→ **Text section**:
+++++
The immigration reform measure the Senate began debating yesterday would create a national biometric database of virtually every adult in the U.S., in what privacy groups fear could be the first step to a ubiquitous national identification system.
Buried in the more than 800 pages of the bipartisan legislation (.pdf) is language mandating the creation of the innocuously-named "photo tool," a massive federal database administered by the Department of Homeland Security and containing names, ages, Social Security numbers and photographs of everyone in the country with a driver's license or other state-issued photo ID.
Employers would be obliged to look up every new hire in the database to verify that they match their photo.
This piece of the Border Security, Economic Opportunity, and Immigration Modernization Act is aimed at curbing employment of undocumented immigrants. But privacy advocates fear the inevitable mission creep, ending with the proof of self being required at polling places, to rent a house, buy a gun, open a bank account, acquire credit, board a plane or even attend a sporting event or log on the internet. Think of it as a government version of Foursquare, with Big Brother cataloging every check-in.
OK, let's not get carried away. This database will never be used at polling places to check voter registration, because, and we all know this, voter ID is racist.
But all that other stuff? Yeah, it's totally gonna happen. Yesterday, CNN explained how it'll work.
+++++
→ **Task requirements**:
1. From the text about the immigration bill, list every kind of personal information the "photo tool" database would contain.
2. In the text about the immigration bill, which federal agency would run the "photo tool" database?
3. Reproduce part of the text about the immigration bill, beginning at the words "This piece of" and stopping after "cataloging every check-in.".
The data after this text comes from a separate source.
+++++
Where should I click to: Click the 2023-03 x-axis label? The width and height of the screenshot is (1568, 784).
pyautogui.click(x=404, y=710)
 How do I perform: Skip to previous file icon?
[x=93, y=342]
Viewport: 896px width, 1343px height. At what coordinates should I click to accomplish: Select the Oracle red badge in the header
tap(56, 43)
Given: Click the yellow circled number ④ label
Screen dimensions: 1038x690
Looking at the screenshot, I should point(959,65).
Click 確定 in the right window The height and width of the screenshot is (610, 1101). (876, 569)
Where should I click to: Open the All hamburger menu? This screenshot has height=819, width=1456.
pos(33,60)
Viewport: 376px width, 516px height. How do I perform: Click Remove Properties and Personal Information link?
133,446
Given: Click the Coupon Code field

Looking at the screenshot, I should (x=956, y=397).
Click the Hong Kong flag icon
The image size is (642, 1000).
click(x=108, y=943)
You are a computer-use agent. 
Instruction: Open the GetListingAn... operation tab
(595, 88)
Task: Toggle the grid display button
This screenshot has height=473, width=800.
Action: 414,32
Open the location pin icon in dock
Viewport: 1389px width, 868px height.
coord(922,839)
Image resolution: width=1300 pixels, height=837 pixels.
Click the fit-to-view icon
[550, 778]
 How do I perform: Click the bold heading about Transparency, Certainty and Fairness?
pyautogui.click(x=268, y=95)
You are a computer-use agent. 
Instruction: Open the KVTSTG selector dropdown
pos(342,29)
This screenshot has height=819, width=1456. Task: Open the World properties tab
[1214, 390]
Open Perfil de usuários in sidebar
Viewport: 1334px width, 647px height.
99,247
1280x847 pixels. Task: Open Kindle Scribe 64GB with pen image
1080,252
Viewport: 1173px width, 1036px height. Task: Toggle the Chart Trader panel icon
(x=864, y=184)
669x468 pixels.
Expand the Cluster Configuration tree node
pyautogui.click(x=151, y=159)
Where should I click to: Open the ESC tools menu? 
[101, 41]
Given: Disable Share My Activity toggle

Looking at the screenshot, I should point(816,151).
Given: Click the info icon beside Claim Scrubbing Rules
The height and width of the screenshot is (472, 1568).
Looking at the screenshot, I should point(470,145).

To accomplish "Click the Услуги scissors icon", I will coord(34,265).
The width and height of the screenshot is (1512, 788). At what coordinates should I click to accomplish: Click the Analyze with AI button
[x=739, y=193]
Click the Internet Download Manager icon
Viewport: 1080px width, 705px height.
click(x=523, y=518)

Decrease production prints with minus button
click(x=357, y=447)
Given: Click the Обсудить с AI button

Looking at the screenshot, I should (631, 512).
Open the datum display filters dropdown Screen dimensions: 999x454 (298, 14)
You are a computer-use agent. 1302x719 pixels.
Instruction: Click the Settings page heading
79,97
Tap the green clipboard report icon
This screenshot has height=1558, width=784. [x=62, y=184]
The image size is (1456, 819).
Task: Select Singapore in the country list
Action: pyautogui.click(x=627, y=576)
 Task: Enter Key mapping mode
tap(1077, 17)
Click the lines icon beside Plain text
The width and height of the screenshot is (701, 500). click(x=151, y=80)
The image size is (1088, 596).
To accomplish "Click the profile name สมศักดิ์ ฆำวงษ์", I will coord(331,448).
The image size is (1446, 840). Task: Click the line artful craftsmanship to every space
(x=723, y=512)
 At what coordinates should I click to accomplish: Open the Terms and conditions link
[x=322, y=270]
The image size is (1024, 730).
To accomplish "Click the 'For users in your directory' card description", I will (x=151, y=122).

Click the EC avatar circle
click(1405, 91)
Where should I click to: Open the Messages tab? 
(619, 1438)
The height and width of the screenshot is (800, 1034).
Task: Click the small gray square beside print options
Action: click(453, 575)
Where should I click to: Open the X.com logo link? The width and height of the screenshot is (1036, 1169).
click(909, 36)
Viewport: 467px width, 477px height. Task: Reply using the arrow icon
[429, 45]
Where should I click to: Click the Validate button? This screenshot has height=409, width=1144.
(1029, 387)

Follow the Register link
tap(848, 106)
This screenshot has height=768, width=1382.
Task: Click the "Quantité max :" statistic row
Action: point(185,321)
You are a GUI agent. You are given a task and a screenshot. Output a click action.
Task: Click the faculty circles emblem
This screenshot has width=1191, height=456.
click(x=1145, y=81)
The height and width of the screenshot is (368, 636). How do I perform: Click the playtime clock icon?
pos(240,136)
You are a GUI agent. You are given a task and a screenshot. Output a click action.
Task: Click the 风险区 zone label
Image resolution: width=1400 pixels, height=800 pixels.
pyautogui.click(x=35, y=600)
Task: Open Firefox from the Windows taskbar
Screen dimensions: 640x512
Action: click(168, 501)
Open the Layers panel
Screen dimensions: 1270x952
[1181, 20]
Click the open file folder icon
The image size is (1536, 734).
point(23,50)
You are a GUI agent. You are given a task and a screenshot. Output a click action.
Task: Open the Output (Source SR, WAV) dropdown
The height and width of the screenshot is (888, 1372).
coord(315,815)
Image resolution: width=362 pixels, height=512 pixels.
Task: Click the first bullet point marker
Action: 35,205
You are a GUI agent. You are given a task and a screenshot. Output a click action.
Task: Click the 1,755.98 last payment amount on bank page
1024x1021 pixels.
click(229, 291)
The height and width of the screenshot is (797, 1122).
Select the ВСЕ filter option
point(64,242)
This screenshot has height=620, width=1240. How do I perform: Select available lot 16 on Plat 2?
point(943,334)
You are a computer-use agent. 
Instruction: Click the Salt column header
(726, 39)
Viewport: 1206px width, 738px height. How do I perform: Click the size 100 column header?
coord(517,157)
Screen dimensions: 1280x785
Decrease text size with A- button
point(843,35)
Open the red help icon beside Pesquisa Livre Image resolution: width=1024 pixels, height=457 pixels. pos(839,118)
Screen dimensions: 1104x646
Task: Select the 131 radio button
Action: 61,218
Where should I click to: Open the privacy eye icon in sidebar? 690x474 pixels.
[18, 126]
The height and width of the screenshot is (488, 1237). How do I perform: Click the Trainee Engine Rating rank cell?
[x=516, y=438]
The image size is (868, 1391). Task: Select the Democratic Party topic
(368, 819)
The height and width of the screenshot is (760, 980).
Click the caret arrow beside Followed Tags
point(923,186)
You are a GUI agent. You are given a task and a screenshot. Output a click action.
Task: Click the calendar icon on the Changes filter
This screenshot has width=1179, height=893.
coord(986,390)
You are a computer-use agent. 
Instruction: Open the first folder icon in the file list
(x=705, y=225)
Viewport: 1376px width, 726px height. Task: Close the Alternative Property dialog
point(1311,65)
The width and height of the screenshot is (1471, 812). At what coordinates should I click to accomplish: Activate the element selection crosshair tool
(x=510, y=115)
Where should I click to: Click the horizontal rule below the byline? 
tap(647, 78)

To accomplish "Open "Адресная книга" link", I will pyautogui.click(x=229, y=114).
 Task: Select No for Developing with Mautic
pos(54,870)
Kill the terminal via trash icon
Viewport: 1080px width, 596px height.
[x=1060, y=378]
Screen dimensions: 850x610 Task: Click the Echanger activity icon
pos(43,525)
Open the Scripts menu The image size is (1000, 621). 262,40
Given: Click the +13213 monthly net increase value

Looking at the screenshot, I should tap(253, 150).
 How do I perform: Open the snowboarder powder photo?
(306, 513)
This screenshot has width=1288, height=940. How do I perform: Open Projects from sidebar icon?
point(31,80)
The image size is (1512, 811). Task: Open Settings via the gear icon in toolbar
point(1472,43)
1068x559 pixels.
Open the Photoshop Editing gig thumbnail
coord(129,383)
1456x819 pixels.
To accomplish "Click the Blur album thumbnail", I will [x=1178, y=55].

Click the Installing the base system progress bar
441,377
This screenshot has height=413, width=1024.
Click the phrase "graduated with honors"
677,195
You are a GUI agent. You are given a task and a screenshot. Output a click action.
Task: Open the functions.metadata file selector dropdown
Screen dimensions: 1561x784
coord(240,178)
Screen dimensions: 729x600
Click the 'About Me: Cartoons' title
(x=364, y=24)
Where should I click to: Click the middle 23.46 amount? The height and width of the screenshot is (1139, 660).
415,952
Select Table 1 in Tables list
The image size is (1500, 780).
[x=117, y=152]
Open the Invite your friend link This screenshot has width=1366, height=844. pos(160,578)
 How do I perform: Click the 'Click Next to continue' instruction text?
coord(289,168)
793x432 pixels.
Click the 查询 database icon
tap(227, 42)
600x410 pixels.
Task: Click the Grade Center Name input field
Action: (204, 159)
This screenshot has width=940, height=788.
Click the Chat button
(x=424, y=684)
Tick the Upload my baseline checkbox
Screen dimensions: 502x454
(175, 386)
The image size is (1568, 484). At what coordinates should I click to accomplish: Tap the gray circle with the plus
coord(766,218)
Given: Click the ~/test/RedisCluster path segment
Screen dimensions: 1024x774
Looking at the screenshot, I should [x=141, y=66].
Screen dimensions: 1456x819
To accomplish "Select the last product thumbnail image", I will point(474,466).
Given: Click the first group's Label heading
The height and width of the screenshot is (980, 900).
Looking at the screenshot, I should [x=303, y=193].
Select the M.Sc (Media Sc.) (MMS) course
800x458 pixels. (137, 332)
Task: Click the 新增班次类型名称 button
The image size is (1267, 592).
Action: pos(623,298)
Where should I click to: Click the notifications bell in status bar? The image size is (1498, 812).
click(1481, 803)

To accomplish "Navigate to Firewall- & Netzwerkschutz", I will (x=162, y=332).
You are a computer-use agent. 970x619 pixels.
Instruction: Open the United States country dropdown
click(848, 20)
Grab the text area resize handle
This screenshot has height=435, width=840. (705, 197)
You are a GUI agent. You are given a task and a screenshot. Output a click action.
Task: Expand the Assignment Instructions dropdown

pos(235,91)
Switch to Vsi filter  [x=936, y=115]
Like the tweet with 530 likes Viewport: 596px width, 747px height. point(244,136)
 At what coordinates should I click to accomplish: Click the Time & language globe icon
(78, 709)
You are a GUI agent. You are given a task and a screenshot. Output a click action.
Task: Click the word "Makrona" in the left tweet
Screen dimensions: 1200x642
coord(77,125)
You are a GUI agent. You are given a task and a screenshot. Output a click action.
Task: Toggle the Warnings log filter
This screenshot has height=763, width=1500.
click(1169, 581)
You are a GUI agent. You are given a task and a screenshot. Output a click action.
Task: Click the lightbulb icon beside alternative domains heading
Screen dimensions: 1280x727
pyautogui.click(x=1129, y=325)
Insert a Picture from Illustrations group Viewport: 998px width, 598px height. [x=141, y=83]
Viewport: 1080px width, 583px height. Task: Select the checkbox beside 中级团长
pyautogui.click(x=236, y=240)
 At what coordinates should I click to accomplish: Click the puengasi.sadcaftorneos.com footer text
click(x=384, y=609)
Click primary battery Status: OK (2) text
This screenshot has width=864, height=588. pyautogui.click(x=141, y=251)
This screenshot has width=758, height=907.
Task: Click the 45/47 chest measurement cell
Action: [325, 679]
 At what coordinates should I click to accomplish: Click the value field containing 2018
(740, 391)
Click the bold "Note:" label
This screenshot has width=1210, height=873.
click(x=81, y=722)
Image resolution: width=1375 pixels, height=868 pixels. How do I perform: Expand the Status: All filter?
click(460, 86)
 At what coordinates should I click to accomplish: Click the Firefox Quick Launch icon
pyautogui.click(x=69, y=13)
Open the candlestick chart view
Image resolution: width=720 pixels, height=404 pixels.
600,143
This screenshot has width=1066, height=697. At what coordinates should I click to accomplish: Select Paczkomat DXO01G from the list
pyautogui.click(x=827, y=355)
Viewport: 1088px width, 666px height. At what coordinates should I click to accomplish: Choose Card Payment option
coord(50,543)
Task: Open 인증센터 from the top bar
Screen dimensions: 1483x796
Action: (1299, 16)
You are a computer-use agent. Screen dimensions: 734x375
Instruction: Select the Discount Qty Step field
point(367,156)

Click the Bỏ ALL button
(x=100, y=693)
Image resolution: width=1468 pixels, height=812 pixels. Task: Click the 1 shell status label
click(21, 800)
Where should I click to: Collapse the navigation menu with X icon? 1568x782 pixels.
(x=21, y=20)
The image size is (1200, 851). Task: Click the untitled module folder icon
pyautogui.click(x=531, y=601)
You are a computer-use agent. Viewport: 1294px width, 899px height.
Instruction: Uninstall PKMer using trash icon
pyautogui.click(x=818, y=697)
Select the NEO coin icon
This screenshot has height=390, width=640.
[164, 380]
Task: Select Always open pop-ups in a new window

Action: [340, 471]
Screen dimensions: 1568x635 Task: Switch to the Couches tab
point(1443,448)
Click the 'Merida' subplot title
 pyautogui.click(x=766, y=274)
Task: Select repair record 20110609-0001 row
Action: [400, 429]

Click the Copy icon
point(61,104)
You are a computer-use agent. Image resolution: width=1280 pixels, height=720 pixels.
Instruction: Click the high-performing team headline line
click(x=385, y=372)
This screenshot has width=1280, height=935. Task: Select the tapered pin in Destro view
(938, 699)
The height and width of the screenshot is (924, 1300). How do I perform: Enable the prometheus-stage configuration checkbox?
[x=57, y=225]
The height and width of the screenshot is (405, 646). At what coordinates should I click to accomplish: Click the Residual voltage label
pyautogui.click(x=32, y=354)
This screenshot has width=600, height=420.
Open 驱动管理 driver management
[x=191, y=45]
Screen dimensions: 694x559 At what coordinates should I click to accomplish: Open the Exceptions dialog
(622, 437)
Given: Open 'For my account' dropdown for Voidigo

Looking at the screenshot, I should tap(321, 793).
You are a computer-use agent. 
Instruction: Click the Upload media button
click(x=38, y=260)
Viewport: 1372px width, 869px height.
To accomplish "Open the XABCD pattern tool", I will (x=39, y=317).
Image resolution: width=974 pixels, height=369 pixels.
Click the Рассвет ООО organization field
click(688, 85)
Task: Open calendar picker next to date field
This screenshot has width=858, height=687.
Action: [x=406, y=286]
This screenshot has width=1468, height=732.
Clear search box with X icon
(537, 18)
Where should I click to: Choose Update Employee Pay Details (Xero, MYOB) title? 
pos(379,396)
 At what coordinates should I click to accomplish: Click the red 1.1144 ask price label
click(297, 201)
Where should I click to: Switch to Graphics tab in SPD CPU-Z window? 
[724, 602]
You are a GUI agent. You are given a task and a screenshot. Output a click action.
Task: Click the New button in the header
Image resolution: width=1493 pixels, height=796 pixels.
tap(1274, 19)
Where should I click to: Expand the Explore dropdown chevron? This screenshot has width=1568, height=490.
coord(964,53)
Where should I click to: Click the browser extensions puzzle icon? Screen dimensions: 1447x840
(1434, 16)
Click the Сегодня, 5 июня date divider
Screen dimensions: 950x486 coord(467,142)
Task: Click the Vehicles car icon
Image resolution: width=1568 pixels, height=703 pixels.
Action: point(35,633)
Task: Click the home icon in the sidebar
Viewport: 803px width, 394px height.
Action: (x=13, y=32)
+++++
→ **Answers to the problems**:
1. Names, ages, Social Security numbers, and photographs.

2. The Department of Homeland Security.

3.
This piece of the Border Security, Economic Opportunity, and Immigration Modernization Act is aimed at curbing employment of undocumented immigrants. But privacy advocates fear the inevitable mission creep, ending with the proof of self being required at polling places, to rent a house, buy a gun, open a bank account, acquire credit, board a plane or even attend a sporting event or log on the internet. Think of it as a government version of Foursquare, with Big Brother cataloging every check-in.